Thursday, October 20, 2016

 

Page 1

 

C.A: Malpractice Time-Bar Applies to Suit Over Fall From Hospital Gurney

 

By a MetNews Staff Writer

 

A suit against a hospital by a patient who fell from a gurney was barred by the one-year statute of limitations applicable to medical negligence cases, the Fourth District Court of Appeal has ruled.

The court on Tuesday ordered published its Sept. 23 opinion in which it affirmed an Orange Superior Court judge’s dismissal of the suit brought by Manuel Nava against Saddleback Memorial Medical Center. Div. Three cited Flores v. Presbyterian Intercommunity Hospital (2016) 63 Cal. 4th 75, which reversed the Court of Appeal and applied Code of Civil Procedure §340.5 to an action charging a hospital with negligently contributing to injuries that a patient suffered in a fall in her room.

Nava was being transferred within the hospital when he fell from the gurney in February 2012. Just under two years later, he filed suit alleging that the hospital was negligent.
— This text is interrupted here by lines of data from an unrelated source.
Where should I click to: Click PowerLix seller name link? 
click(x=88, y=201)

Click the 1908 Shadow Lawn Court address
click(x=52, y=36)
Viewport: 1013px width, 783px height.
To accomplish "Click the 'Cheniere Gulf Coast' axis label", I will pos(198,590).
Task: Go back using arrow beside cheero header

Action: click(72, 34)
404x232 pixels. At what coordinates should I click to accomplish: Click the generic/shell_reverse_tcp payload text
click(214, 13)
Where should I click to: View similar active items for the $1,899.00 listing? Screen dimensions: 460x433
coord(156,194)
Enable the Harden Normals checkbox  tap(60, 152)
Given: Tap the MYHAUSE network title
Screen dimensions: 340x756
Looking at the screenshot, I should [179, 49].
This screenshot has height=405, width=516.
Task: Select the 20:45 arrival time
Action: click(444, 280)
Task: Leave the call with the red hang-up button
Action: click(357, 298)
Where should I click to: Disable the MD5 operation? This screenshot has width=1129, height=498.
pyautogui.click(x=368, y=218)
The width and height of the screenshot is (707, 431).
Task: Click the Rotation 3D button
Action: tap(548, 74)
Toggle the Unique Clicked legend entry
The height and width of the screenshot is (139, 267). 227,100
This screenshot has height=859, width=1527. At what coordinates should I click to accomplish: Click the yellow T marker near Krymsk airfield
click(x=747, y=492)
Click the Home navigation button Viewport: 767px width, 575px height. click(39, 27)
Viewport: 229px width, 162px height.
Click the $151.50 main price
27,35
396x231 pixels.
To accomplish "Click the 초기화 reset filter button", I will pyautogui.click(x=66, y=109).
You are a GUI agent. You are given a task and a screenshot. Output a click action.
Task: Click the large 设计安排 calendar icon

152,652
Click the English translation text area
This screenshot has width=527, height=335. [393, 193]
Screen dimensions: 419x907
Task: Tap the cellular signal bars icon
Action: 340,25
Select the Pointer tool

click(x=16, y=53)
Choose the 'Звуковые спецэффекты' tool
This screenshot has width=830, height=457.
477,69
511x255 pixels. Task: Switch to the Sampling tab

Judge Geoffrey Glass granted summary judgment on the ground that §340.5, rather than the two-year general negligence statute, governed the action. The one-year statute, by its terms, applies to “an action for injury or death against a health care provider based upon such person’s alleged professional negligence.”

The section defines “professional negligence” as “a negligent act or omission to act by a health care provider in the rendering of professional services.”

Justice Richard Fybel, writing for the Court of Appeal, noted that Flores rejected the argument that “professional services” means those requiring a specialized level of skill. The governing test in a case involving the use of equipment, he said, is whether the equipment was reasonably required to provide medical treatment.

Not all equipment found in a medical facility will meet the definition, he explained. Some items, such as furniture and television sets, “are provided primarily for the comfort and convenience of patients and visitors, but generally play no part in the patient’s medical diagnosis or treatment,” he explained.

The gurney from which Nava fell, he went on to say, was used to transfer him in accordance with a medical professional’s directive, much as the setting of the height of the bedrail, the alleged cause of the plaintiff’s fall in Flores, was based on a doctor’s decision.

Pre-Flores decisions and out-of-state cases cited by the plaintiff “do not provide insight,” because Flores is controlling, he said.

The case is Nava v. Saddleback Memorial Hospital, 16 S.O.S. 55190.